Williams Benjamin P, Young Allison P, Andoni Ilektra, Han Yong, Lo Wei-Shang, Golden Matthew, Yang Jane, Lyu Lian-Ming, Kuo Chun-Hong, Evans James W, Huang Wenyu, Tsung Chia-Kuang
Department of Chemistry, Merkert Chemistry Center, Boston College, 2609 Beacon Street, Chestnut Hill, MA, 02467, USA.
Ames Laboratory-USDOE and Department of Physics & Astronomy, Iowa State University, Ames, IA, 50011, USA.
Angew Chem Int Ed Engl. 2020 Jun 22;59(26):10574-10580. doi: 10.1002/anie.202001067. Epub 2020 Apr 16.

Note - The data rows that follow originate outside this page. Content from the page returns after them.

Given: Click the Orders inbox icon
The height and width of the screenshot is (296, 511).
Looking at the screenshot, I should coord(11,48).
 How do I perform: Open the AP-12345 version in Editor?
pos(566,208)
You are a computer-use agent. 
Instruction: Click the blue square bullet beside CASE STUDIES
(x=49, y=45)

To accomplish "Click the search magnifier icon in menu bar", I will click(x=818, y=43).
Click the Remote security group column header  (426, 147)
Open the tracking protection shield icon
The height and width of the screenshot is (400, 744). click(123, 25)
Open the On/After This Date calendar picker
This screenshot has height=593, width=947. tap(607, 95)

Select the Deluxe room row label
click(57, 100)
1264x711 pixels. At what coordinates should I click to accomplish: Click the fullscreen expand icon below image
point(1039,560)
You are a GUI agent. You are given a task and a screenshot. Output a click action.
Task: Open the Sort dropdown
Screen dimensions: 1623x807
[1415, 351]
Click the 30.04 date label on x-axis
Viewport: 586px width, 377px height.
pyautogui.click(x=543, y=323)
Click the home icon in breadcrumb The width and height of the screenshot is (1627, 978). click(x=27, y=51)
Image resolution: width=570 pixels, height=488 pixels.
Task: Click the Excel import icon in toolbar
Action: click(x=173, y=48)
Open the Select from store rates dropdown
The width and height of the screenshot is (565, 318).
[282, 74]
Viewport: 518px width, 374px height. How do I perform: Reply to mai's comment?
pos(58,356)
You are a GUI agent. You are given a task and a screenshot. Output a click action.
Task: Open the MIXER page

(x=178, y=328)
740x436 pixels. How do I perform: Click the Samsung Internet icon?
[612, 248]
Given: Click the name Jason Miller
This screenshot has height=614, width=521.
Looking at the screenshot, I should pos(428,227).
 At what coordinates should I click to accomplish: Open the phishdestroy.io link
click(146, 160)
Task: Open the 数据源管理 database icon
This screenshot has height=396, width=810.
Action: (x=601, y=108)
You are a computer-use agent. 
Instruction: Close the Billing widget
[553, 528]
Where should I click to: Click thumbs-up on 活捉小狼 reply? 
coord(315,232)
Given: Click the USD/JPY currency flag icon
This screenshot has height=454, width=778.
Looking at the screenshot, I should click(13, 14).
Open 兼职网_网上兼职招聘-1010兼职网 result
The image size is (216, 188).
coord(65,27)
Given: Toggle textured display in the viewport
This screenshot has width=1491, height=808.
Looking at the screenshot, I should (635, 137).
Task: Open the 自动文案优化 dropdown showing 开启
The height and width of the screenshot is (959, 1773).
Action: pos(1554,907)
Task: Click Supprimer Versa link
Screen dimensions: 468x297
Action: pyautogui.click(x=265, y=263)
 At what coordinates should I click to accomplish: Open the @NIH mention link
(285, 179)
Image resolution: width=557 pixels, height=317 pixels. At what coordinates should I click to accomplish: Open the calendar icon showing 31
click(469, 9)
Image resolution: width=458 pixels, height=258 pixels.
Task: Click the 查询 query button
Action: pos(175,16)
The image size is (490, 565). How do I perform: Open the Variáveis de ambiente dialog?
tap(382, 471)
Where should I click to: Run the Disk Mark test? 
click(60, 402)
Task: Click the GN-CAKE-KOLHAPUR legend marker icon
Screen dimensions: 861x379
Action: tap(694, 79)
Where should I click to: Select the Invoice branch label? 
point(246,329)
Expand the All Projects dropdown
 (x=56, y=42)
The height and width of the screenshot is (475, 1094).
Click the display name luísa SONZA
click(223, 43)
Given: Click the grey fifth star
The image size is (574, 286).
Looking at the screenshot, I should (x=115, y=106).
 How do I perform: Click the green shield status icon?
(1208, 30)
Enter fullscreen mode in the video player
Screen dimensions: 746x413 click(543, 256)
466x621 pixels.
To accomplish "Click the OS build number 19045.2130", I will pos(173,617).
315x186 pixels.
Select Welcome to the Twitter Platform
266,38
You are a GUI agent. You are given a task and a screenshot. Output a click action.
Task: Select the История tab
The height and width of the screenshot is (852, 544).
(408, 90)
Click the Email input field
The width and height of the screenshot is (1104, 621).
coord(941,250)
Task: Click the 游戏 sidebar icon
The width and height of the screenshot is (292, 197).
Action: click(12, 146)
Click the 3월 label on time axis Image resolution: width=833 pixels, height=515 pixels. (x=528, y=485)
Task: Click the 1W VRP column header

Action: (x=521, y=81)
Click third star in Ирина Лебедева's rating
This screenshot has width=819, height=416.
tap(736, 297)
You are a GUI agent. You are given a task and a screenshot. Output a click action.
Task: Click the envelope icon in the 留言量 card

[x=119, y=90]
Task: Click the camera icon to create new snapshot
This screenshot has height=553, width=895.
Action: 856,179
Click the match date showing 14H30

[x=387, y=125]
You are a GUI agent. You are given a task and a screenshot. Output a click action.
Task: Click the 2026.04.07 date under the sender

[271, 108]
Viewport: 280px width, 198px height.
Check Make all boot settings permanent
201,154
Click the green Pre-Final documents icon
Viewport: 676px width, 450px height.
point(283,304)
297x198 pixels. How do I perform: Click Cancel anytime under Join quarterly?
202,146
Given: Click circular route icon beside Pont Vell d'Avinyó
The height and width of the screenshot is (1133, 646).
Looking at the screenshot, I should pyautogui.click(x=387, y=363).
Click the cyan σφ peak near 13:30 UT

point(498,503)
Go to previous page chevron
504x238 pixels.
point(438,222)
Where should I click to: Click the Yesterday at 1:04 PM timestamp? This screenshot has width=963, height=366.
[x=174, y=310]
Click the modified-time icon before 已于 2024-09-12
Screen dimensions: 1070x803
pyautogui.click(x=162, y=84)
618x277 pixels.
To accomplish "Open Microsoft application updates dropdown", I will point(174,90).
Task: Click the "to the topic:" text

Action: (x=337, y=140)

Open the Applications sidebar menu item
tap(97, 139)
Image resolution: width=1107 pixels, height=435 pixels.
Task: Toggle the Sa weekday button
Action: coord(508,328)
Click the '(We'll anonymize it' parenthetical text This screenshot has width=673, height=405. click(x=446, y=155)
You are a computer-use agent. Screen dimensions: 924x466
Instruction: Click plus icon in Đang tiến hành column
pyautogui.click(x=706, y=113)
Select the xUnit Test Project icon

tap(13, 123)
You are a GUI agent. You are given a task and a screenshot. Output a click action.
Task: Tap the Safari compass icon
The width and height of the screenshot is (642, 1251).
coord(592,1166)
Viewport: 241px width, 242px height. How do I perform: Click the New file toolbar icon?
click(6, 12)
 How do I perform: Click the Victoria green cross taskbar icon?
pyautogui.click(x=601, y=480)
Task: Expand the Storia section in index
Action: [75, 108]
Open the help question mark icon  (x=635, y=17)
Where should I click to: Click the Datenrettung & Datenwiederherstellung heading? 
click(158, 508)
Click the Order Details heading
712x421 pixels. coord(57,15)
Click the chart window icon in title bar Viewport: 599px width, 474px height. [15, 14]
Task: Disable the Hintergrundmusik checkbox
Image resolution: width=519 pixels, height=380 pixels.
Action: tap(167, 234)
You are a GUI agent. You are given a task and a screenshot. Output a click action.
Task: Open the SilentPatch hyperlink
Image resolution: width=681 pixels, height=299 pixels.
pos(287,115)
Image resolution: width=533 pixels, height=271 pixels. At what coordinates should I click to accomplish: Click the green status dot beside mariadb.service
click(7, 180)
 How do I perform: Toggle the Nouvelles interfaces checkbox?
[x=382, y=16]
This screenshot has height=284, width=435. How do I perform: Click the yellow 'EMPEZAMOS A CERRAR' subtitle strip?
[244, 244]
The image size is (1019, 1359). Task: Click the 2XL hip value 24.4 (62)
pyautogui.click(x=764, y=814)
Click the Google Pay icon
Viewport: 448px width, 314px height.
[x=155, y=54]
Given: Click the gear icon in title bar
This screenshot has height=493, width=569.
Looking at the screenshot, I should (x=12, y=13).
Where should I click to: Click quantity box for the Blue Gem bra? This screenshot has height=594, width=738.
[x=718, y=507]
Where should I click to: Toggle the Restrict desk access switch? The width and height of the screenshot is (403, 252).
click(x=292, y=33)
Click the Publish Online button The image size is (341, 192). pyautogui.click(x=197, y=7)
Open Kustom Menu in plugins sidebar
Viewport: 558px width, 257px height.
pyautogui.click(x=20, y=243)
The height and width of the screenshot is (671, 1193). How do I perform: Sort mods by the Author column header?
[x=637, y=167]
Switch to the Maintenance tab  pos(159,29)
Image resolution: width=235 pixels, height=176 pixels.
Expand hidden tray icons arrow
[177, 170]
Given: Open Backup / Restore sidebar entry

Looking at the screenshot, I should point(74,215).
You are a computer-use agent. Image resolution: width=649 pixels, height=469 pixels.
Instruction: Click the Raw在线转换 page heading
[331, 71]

Controlling the surface composition of shaped bimetallic nanoparticles could offer precise tunability of geometric and electronic surface structure for new nanocatalysts. To achieve this goal, a platform for studying the intermixing process in a shaped nanoparticle was designed, using multilayered Pd-Ni-Pt core-shell nanocubes as precursors. Under mild conditions, the intermixing between Ni and Pt could be tuned by changing layer thickness and number, triggering intermixing while preserving nanoparticle shape. Intermixing of the two metals is monitored using transmission electron microscopy. The surface structure evolution is characterized using electrochemical methanol oxidation. DFT calculations suggest that the low-temperature mixing is enhanced by shorter diffusion lengths and strain introduced by the layered structure. The platform and insights presented are an advance toward the realization of shape-controlled multimetallic nanoparticles tailored to each potential application.
控制成形双金属纳米颗粒的表面组成可为新型纳米催化剂的几何和电子表面结构提供精确的可调性。为实现这一目标,设计了一个用于研究成形纳米颗粒中混合过程的平台,使用多层Pd-Ni-Pt核壳纳米立方体作为前驱体。在温和条件下,通过改变层厚度和层数可以调节Ni和Pt之间的混合,在保持纳米颗粒形状的同时引发混合。使用透射电子显微镜监测两种金属的混合。利用电化学甲醇氧化对表面结构演变进行表征。密度泛函理论计算表明,层状结构引入的较短扩散长度和应变增强了低温混合。所展示的平台和见解朝着实现针对每种潜在应用定制的形状可控多金属纳米颗粒迈出了一步。